> _About this task_: Every single entry needs to appear again exactly as given.

=== Data extracts ===

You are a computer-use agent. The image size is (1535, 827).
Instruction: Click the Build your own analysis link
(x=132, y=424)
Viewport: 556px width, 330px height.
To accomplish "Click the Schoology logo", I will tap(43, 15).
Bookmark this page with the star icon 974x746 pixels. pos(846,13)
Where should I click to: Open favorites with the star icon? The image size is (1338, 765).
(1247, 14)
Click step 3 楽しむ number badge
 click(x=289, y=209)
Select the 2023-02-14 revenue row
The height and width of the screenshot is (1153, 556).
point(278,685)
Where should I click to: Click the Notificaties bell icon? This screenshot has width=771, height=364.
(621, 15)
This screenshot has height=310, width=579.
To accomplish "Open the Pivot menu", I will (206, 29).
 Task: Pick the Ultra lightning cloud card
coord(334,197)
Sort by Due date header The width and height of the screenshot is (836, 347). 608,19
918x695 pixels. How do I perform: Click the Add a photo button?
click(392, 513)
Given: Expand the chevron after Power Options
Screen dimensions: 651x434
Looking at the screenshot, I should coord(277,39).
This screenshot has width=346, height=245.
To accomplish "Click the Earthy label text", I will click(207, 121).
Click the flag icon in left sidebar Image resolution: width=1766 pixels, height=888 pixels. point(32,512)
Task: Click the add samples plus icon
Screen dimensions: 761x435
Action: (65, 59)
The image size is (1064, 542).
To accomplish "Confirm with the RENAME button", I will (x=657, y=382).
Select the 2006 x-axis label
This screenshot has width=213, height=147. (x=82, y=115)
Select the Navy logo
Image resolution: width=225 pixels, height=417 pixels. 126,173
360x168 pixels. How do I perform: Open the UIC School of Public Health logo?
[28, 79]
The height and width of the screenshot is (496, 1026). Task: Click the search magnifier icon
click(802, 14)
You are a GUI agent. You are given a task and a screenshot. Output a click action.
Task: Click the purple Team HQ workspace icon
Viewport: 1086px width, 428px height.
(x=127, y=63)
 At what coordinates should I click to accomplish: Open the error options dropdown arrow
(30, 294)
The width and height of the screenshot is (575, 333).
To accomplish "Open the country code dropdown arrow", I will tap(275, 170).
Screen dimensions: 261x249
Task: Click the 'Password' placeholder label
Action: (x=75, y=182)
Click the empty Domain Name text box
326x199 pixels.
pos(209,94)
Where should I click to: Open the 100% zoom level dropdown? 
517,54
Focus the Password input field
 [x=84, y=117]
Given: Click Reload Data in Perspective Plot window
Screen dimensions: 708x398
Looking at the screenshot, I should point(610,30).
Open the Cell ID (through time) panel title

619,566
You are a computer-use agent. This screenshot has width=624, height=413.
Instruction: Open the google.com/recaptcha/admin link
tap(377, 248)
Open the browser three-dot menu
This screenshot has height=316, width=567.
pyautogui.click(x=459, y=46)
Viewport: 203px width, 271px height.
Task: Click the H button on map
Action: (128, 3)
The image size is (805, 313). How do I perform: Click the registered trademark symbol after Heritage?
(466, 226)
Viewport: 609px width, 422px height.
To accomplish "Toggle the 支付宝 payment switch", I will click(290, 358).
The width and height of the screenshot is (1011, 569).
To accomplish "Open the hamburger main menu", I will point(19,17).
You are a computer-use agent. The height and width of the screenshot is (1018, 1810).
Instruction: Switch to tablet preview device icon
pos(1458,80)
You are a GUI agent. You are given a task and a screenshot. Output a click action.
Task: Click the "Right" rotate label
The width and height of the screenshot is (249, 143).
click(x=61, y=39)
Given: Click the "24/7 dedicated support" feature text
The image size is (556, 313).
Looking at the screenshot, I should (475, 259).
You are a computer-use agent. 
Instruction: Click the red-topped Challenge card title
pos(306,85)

===

> _Output for this exercise_:
You are a computer-use agent. The image size is (1535, 827).
Instruction: Click the Build your own analysis link
(x=132, y=424)
Viewport: 556px width, 330px height.
To accomplish "Click the Schoology logo", I will tap(43, 15).
Bookmark this page with the star icon 974x746 pixels. pos(846,13)
Where should I click to: Open favorites with the star icon? The image size is (1338, 765).
(1247, 14)
Click step 3 楽しむ number badge
 click(x=289, y=209)
Select the 2023-02-14 revenue row
The height and width of the screenshot is (1153, 556).
point(278,685)
Where should I click to: Click the Notificaties bell icon? This screenshot has width=771, height=364.
(621, 15)
This screenshot has height=310, width=579.
To accomplish "Open the Pivot menu", I will (206, 29).
 Task: Pick the Ultra lightning cloud card
coord(334,197)
Sort by Due date header The width and height of the screenshot is (836, 347). 608,19
918x695 pixels. How do I perform: Click the Add a photo button?
click(392, 513)
Given: Expand the chevron after Power Options
Screen dimensions: 651x434
Looking at the screenshot, I should coord(277,39).
This screenshot has width=346, height=245.
To accomplish "Click the Earthy label text", I will click(207, 121).
Click the flag icon in left sidebar Image resolution: width=1766 pixels, height=888 pixels. point(32,512)
Task: Click the add samples plus icon
Screen dimensions: 761x435
Action: (65, 59)
The image size is (1064, 542).
To accomplish "Confirm with the RENAME button", I will (x=657, y=382).
Select the 2006 x-axis label
This screenshot has width=213, height=147. (x=82, y=115)
Select the Navy logo
Image resolution: width=225 pixels, height=417 pixels. 126,173
360x168 pixels. How do I perform: Open the UIC School of Public Health logo?
[28, 79]
The height and width of the screenshot is (496, 1026). Task: Click the search magnifier icon
click(802, 14)
You are a GUI agent. You are given a task and a screenshot. Output a click action.
Task: Click the purple Team HQ workspace icon
Viewport: 1086px width, 428px height.
(x=127, y=63)
 At what coordinates should I click to accomplish: Open the error options dropdown arrow
(30, 294)
The width and height of the screenshot is (575, 333).
To accomplish "Open the country code dropdown arrow", I will tap(275, 170).
Screen dimensions: 261x249
Task: Click the 'Password' placeholder label
Action: (x=75, y=182)
Click the empty Domain Name text box
326x199 pixels.
pos(209,94)
Where should I click to: Open the 100% zoom level dropdown? 
517,54
Focus the Password input field
 [x=84, y=117]
Given: Click Reload Data in Perspective Plot window
Screen dimensions: 708x398
Looking at the screenshot, I should point(610,30).
Open the Cell ID (through time) panel title

619,566
You are a computer-use agent. This screenshot has width=624, height=413.
Instruction: Open the google.com/recaptcha/admin link
tap(377, 248)
Open the browser three-dot menu
This screenshot has height=316, width=567.
pyautogui.click(x=459, y=46)
Viewport: 203px width, 271px height.
Task: Click the H button on map
Action: (128, 3)
The image size is (805, 313). How do I perform: Click the registered trademark symbol after Heritage?
(466, 226)
Viewport: 609px width, 422px height.
To accomplish "Toggle the 支付宝 payment switch", I will click(290, 358).
The width and height of the screenshot is (1011, 569).
To accomplish "Open the hamburger main menu", I will point(19,17).
You are a computer-use agent. The height and width of the screenshot is (1018, 1810).
Instruction: Switch to tablet preview device icon
pos(1458,80)
You are a GUI agent. You are given a task and a screenshot. Output a click action.
Task: Click the "Right" rotate label
The width and height of the screenshot is (249, 143).
click(x=61, y=39)
Given: Click the "24/7 dedicated support" feature text
The image size is (556, 313).
Looking at the screenshot, I should (475, 259).
You are a computer-use agent. 
Instruction: Click the red-topped Challenge card title
pos(306,85)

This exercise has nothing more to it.